**SUPPLIED TEXT:**
The bigger picture — specifically the imbalance between FIFA’s disbursements from the men’s and women’s tournaments, as well as the difficulties some other countries seem to have regarding the concept of “equal” — still represent battles to be fought.

“The vibe’s been the same since, you know, 100 years ago,” Rapinoe said during the session in Carson. “Obviously, just wanting to constantly strive for whatever the next thing is. This is not a team that does any sort of resting on its laurels. It’s always about, you know, the next game, the next progress we can make, the next thing that we can fight for, where we can use our platform and how we continue on the field to be the absolute best team that we possibly can.”

As noted, those lessons are handed down. In response to a question from Moreno Valley soccer correspondent Jackie Gutierrez last weekend in San Jose, at Rapinoe’s retirement announcement, she discussed her first dose of the USWNT ethic as a rookie in 2006, dispensed by Lilly.

“I think we were running and obviously everyone knows Lil, she could run for days,” Rapinoe said. “She’d probably still outrun all of us to this day. I’m sure I was like, you know, not doing very well, you know, complaining about how hard it was and how easy it looked for her. And she just looked me dead in my face like, ‘It’s hard for everyone.’

“Everybody’s going through something,” Rapinoe said, adding that the overriding message was not only doing your best but “demanding that of your teammates as well, knowing that you’re not always going to get the best, but just that like all of us are in this together.”

**REQUIRED TASKS:**
**A)** In the passage about Rapinoe, what year was she a rookie with the USWNT?
**B)** Carry on the passage about Rapinoe and the USWNT from the point where it stops.
The records have nothing to do with this exercise.

**LISTED ENTRIES:**
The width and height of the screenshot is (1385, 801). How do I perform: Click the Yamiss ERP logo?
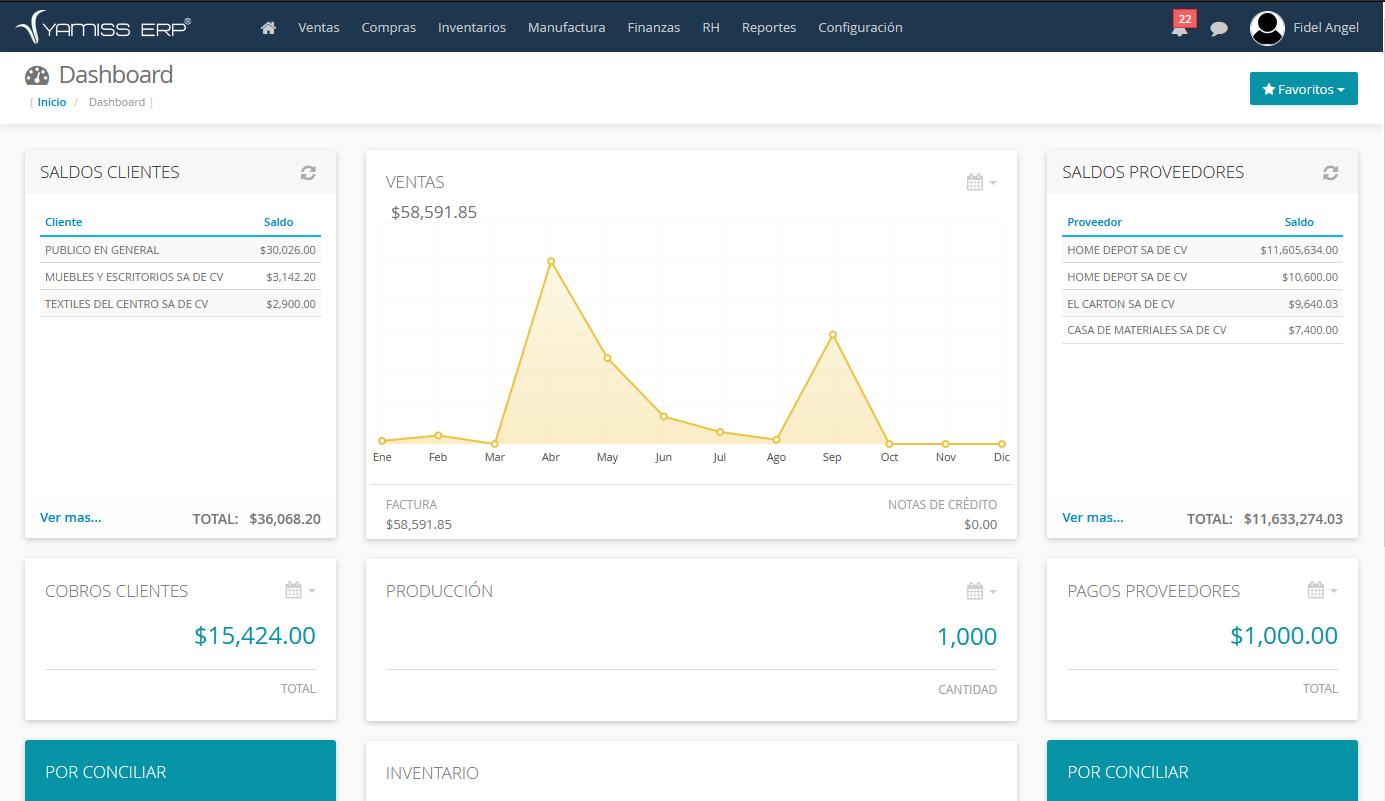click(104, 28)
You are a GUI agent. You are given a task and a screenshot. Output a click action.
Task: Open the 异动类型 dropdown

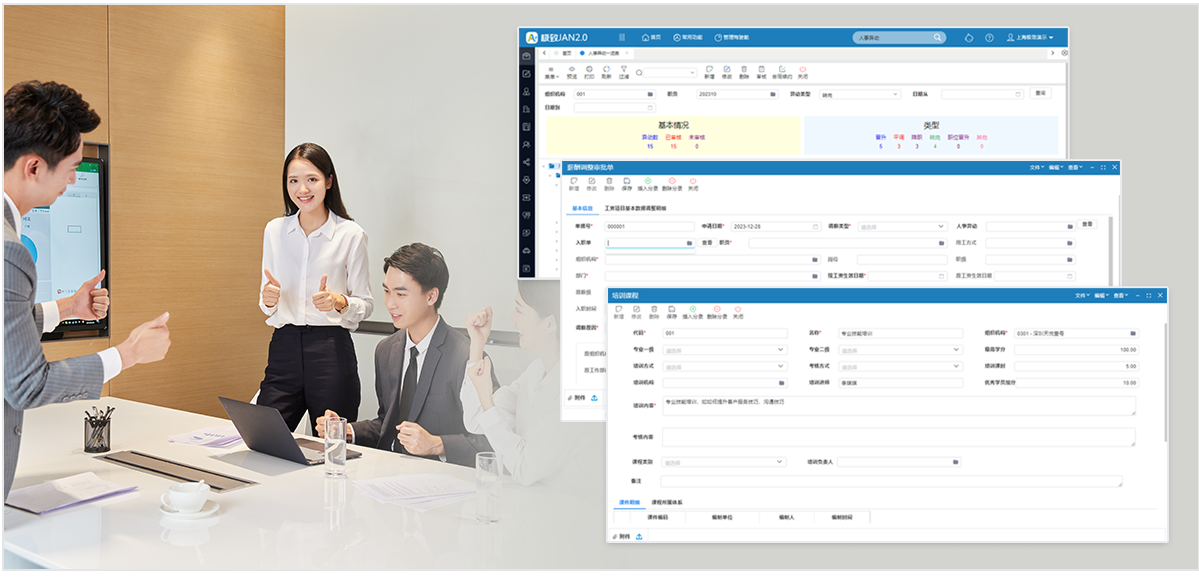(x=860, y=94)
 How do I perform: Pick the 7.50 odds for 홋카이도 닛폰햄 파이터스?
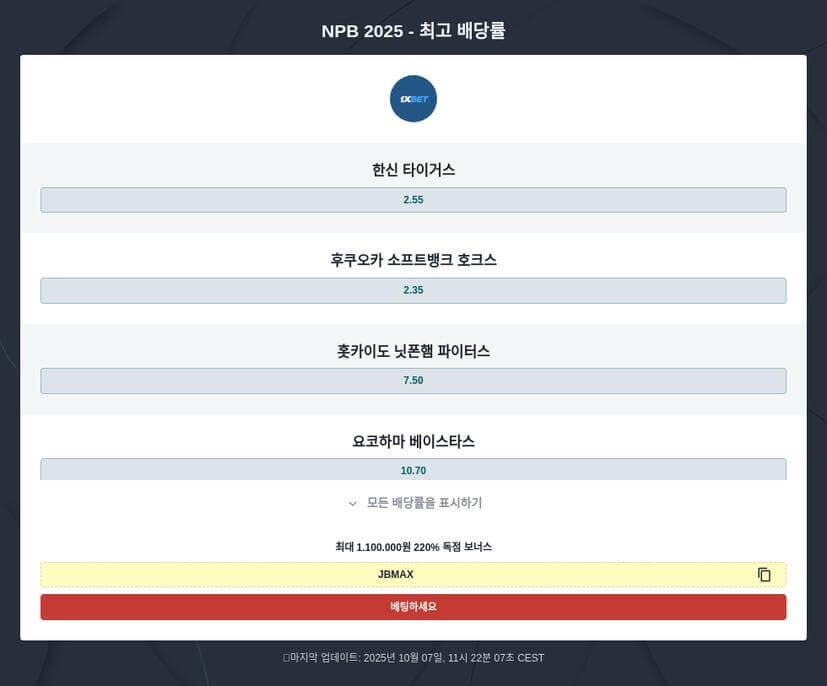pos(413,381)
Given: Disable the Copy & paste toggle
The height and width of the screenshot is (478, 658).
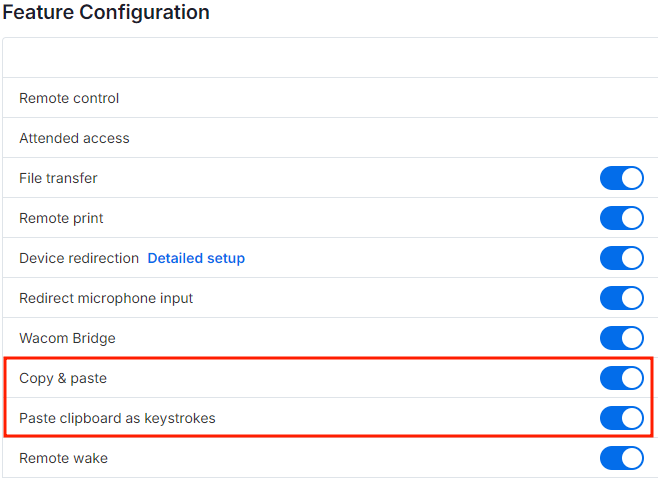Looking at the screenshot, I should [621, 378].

**ANSWERS FOR THE TASKS:**
**A)** 2006.

**B)**
The events of 2019, when the USWNT sailed through the turmoil and wound up in a champions’ ticker-tape parade in New York with spectators chanting “Equal pay,” might have been the ultimate in multitasking. Standing up for their beliefs is expected, and as Kristie Mewis put it, “Using our platform as much as we possibly can to implement things and to affect things that are happening off the field is super, super important to us, and we take a really big responsibility for that.”

It might have a lot to do with being a female athlete in a space that for so long was considered limited to men. WNBA players feel the same responsibility to stick up for what they consider important, and maybe it’s just that the commercial aspects of professional sports don’t outweigh their need to speak up.

“I think when you’re a member of a group that’s been historically kept out of sport, you understand that the fight for the right to play within sport is mirrored in other parts of society too,” Jackson said. “It might be more explicit in a sporting space, but it happens in other elements of society in more subtle ways. And if you’re a member of multiple marginalized groups … you’re much more attentive to the privilege of the opportunity to do that work.

“There’s an awareness that the core fan base in women’s sports is on the right side of history when it comes to inclusion, when it comes to creating a society which lives up to its founding principles and ideals.”

Then again, considering the commercial growth of women’s sports — consider the TV ratings for the NCAA women’s basketball championship game or the Women’s College World Series if you doubt it — maybe speaking up isn’t a deterrent to those who pay the most attention.

“I think everyone is sort of hip to the game now and understands that this is not just, ‘Oh, we should cheer for the Women’s World Cup because that’s the right thing to do,’ ” Rapinoe said. “This is actually a terrible business move if you’re not getting in on it, if you’re not investing, if you’re not putting resources into it, and if you’re not tuning in, you’re sort of missing out on a massive cultural moment in so many ways.”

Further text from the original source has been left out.